Her partner, Edie Mayhew, 65, was diagnosed six years ago with early onset Alzheimer’s disease. The Ballarat couple try to stay positive, and travel interstate and overseas giving talks on healthy living.
But Ms Tudor has watched as Ms Mayhew, a former driving instructor, has lost the ability to cook a meal, choose clothes and remember conversations.
They welcomed the news that human trials will begin in Melbourne on Monday for a new drug that has been shown to halt the progression of Alzheimer’s disease in mice and to reverse memory loss.
Volunteers who have been diagnosed with mild to moderate Alzheimer’s are being sought to take an oral medication and be monitored on its effects.
The study’s lead researcher, Austin Health associate professor Michael Woodward, said the drug, called CT1812, had been found in mice to negate the effects of the toxic protein amyloid beta – which causes Alzheimer’s – at both cellular and behavioural level, and to improve memory.
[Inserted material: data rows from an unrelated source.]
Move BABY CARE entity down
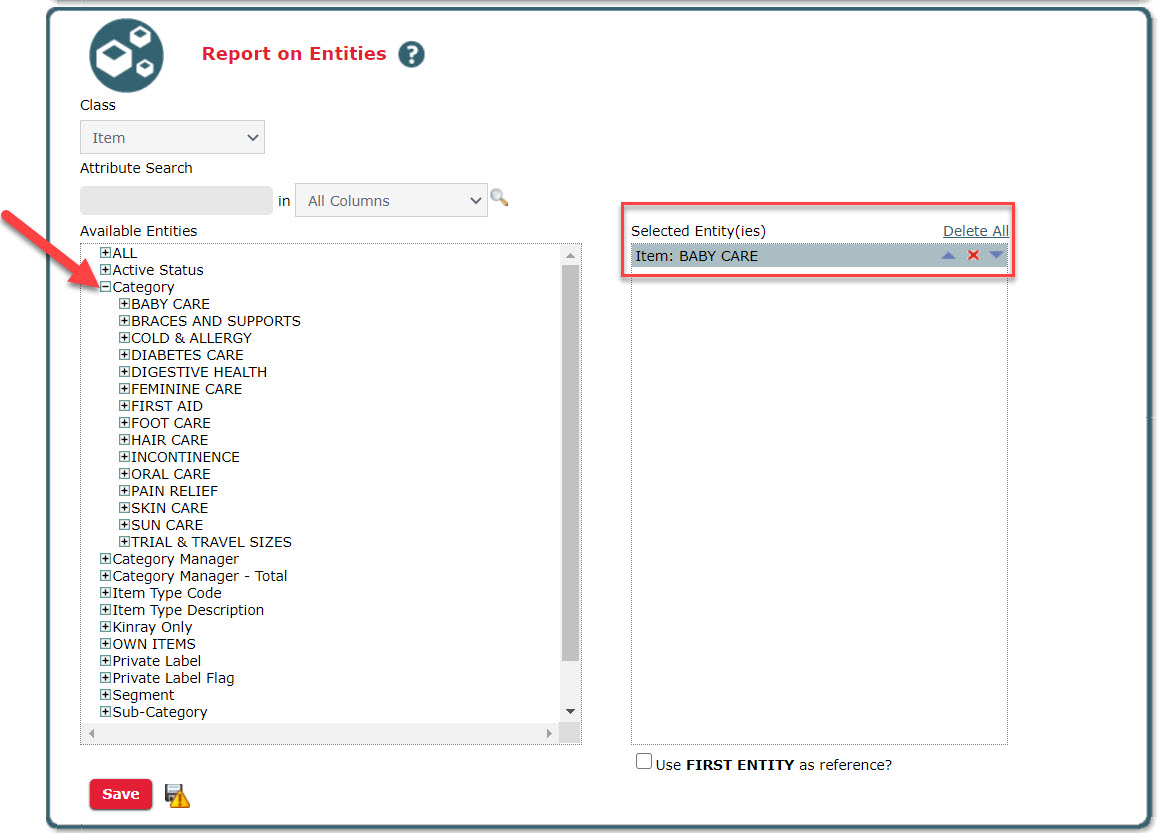 [x=996, y=256]
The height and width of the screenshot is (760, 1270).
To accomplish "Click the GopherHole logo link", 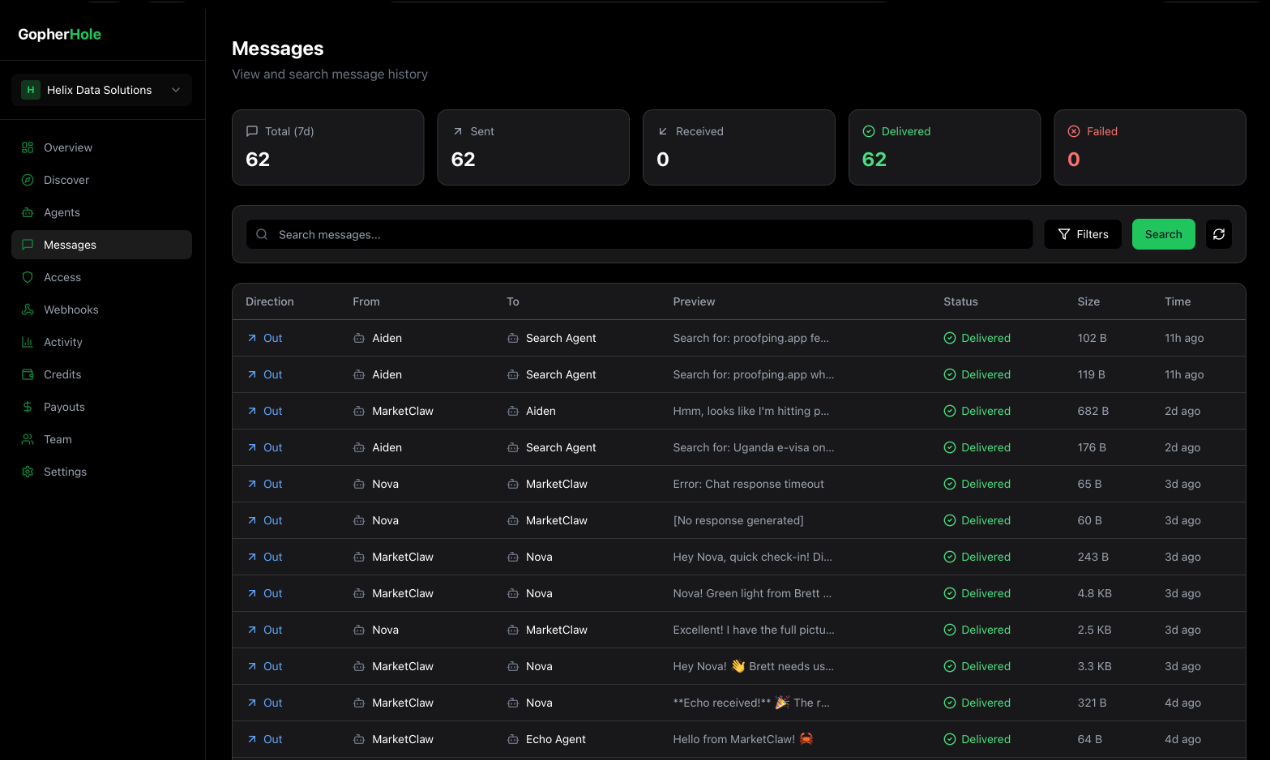I will click(x=60, y=34).
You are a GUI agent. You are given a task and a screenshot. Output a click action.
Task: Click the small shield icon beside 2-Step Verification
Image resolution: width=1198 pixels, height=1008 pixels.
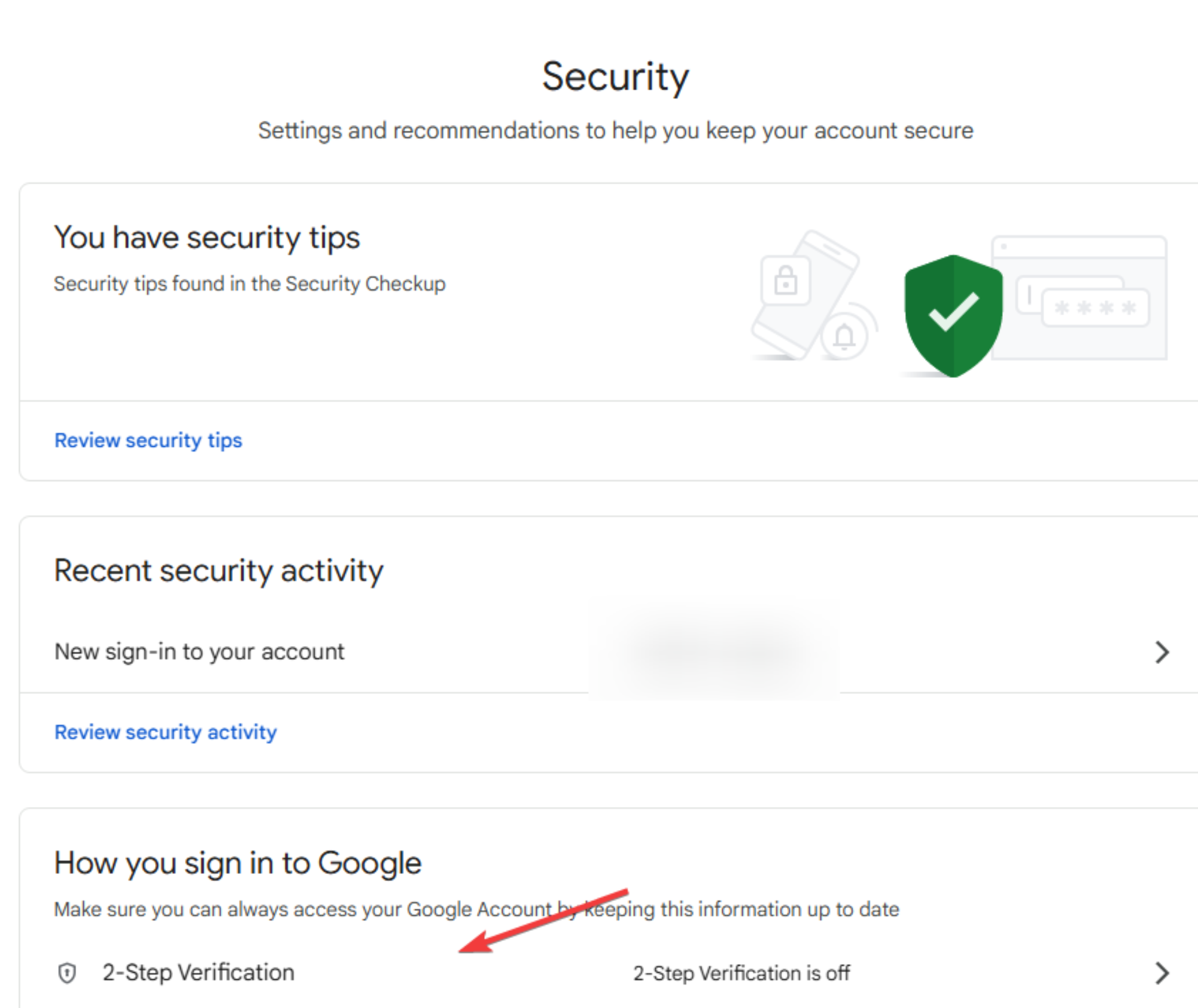coord(67,973)
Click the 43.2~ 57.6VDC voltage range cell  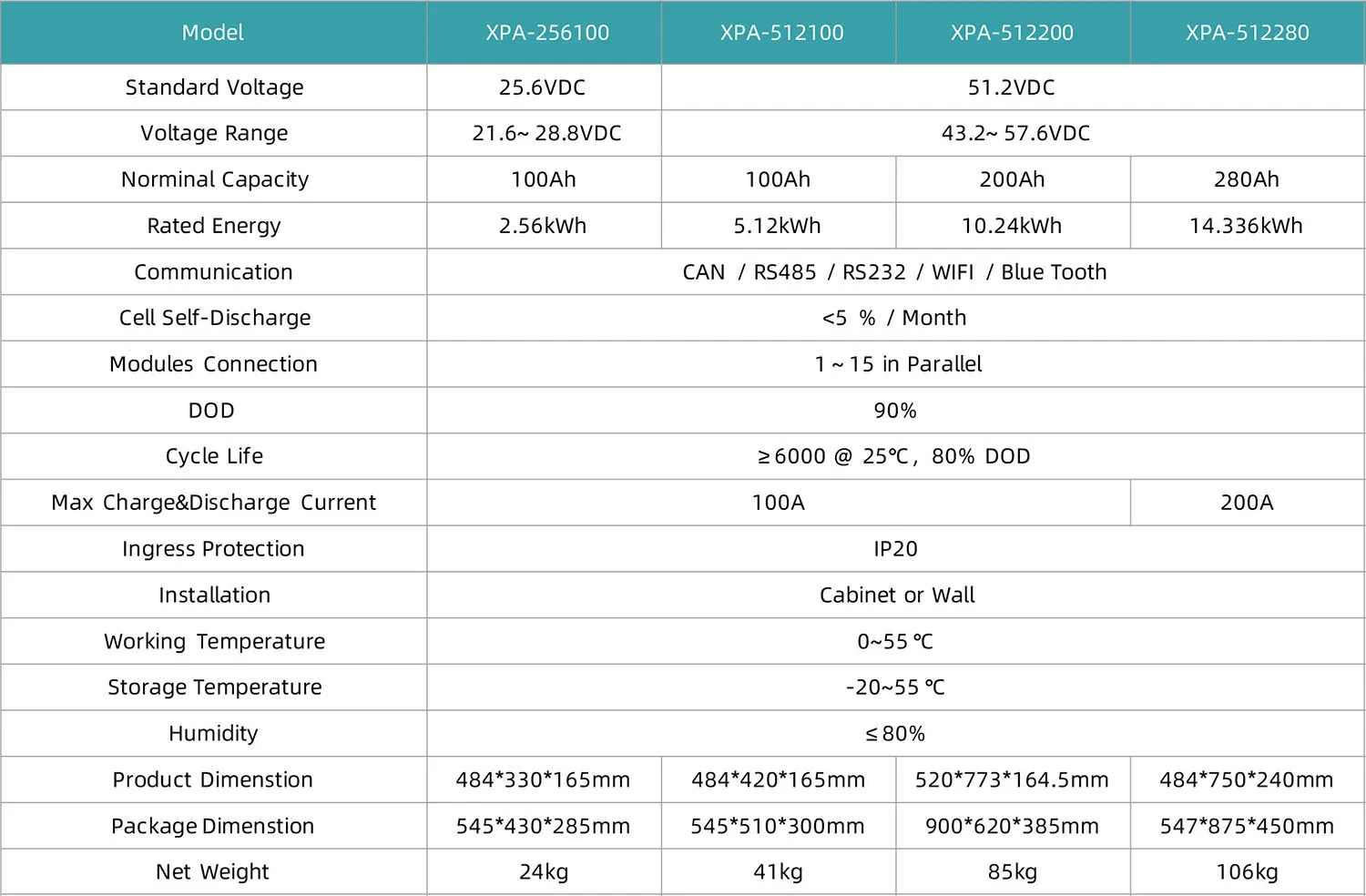(1015, 134)
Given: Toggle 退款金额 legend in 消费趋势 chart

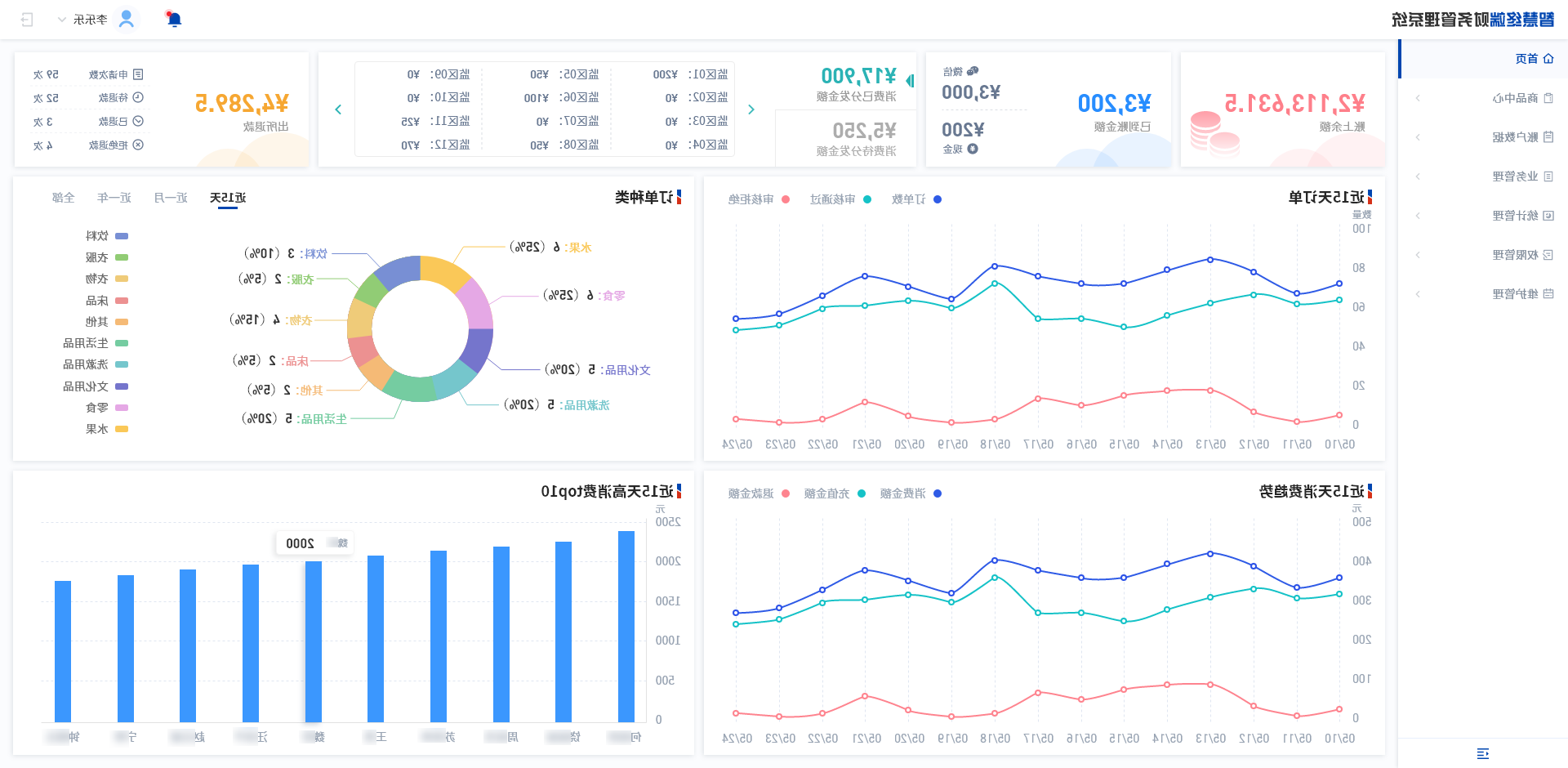Looking at the screenshot, I should pyautogui.click(x=759, y=493).
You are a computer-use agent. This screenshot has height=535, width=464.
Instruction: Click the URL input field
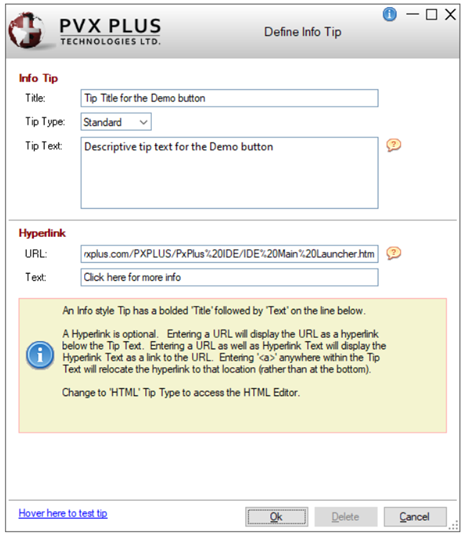pyautogui.click(x=229, y=254)

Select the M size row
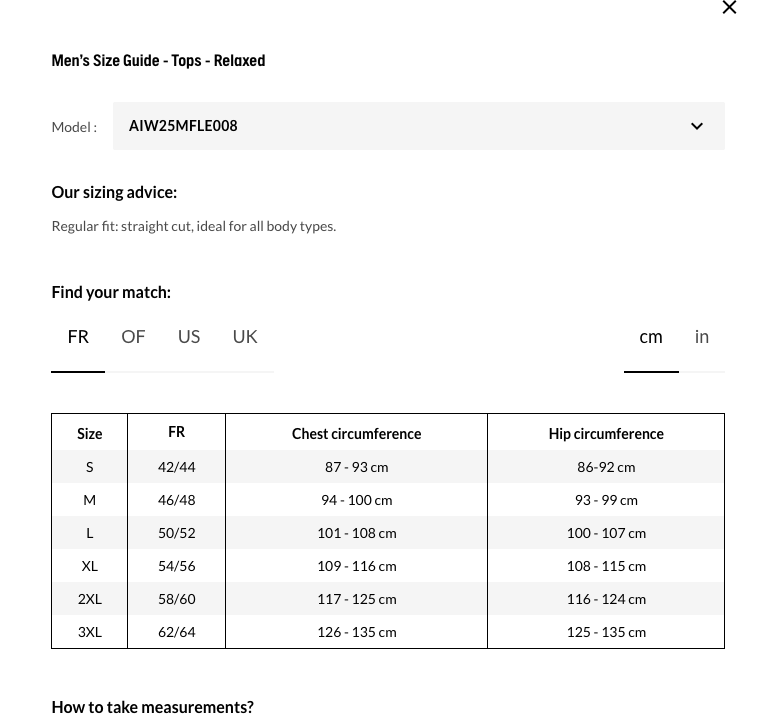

He said the new drug could slow or halt the human progression of Alzheimer’s, from which 350,000 Australians currently suffer, with one million projected to be diagnosed by 2050.
Susan Catalano, chief science officer of the trial’s backers, private US biotech company Cognition Therapeutics, or CogRx, said previous therapies had focused on trying to eliminate plaques caused by the build-up of amyloid beta in the brain.
The new approach focused on how these proteins link together to form clumps called oligomers, which bind to receptors in the synapses responsible for communication between brain cells.
The binding process kills off parts of the receptors and, in turn, disables the synapses. The process of memory formation fails, and Alzheimer’s symptoms start to appear.
Dr Catalano said the drug CT1812 had been found – in mice that had been genetically engineered to over-produce amyloid beta – to shield synapses from the effects of oligomers It did this by the drug itself binding to one type of receptor, changing the receptor’s shape so the oligomers are either unable to take hold, or are displaced.
A selection of CogRx study drugs, including CT1812, reversed the memory loss after one month of treatment and sustained the memory improvement for six months.
Volunteers aged 50 to 80 are needed for the trial at Austin Health, in Heidelberg, Melbourne Health at Parkville, Epworth Hospital in Richmond and with Dr Philip Morris in Southport, Queensland from now until January.
Associate Professor Woodward said previous studies had tried to neutralise amyloid beta, but this therapy was about protecting cells from its effects – “a very new and refreshing approach”.
Ms Mayhew welcomed the trial and said she would consider signing up. “If it can help other people with dementia, then I’m happy to do it. It might help me as well,” she said.
Ms Tudor said: “It sounds really promising. We’d love to see something to stop it from getting worse – or even better, to prevent it from happening in the first place.”